= Brano di partenza =
I farmaci utilizzabili come terapia iniettiva ,sia “peri-area fibrotica “ sia  “intra-area fibrotica “,  sono vari e verranno consigliati dallo Specialista valutando il singolo caso clinico:  i più utilizzati sono generalmente il cortisone (per la sua specifica azione anti-infiammatoria )   ed  il verapamil ,  mentre la collagenasi iniettata   intra-placca ha sue indicazioni ben precise nella Induratio Penis Plastica (si consiglia al lettore di accedere ad apposito articolo in questo sito).

La terapia iniettiva con farmaci “localizzata e focalizzata” sulle aree fibrotiche ( sempre ovviamente associata a varie terapie  farmacologiche per via orale e /o terapie fisiche)  ha un ben preciso scopo indicato negli obbiettivi sopra descritti, ma è un trattamento decisamente utile quando  la patologia , sempre insorta su base infiammatoria, è ancora in fase “attiva e pertanto evolutiva”,
mentre non sarà efficace se il processo infiammatorio si è cronicizzato cioè quando si ha la “stabilizzazione”del processo infiammatorio che evolve  in un processo cicatriziale-cheloideo.

[Dati di riferimento degli screenshot]

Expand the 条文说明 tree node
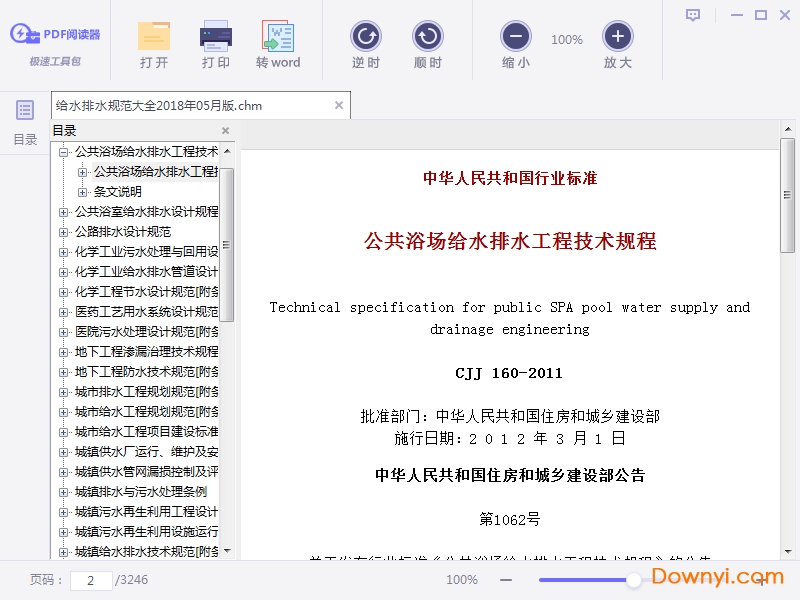800x600 pixels. 85,192
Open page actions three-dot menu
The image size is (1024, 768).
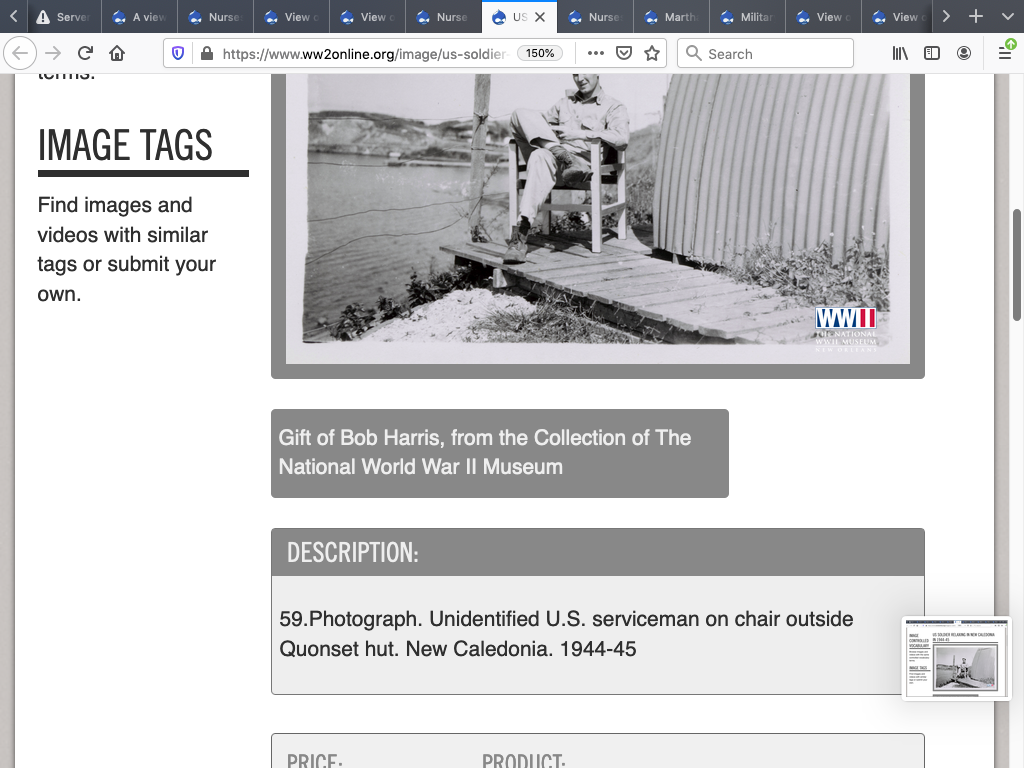(596, 54)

= Serie di esercizi =
A: Rispondi a queste domande sul brano dedicato alla terapia iniettiva:
(i) Quali sono, in genere, i farmaci più utilizzati?
(ii) In quale fase della patologia il trattamento è decisamente utile?
(iii) In quale caso il trattamento non sarà efficace?
B: Prosegui il brano sulla terapia iniettiva delle aree fibrotiche dal punto in cui si ferma.

= Risposte agli esercizi =
A:
(i) Il cortisone e il verapamil.
(ii) Quando la patologia è ancora in fase "attiva e pertanto evolutiva".
(iii) Quando il processo infiammatorio si è cronicizzato, cioè quando si stabilizza ed evolve in un processo cicatriziale-cheloideo.

B:
Le terapie definite “locali mediche” prevedono la possibilità di somministrazione dl farmaco attraverso due possibili vie e metodiche:

  1. via transdermica mediante ionoforesi/iontoforesi : è una tecnica di somministrazione farmacologica (come cortisone, verapamil ,   ecc.) che consente il trasporto e la penetrazione , attraverso la cute, di molecole ionizzate mediante la creazione di un campo elettrico con appropriata polarità, utilizzando corrente galvanica  e sedute di circa 15-20 minuti.  E' certamente una terapia indolore , ma i risultati sono decisamente inferiori  a quelli ottenibili con le terapie effettuate  per via iniettiva in modo “mirato” sulla aree patologiche fibrotiche.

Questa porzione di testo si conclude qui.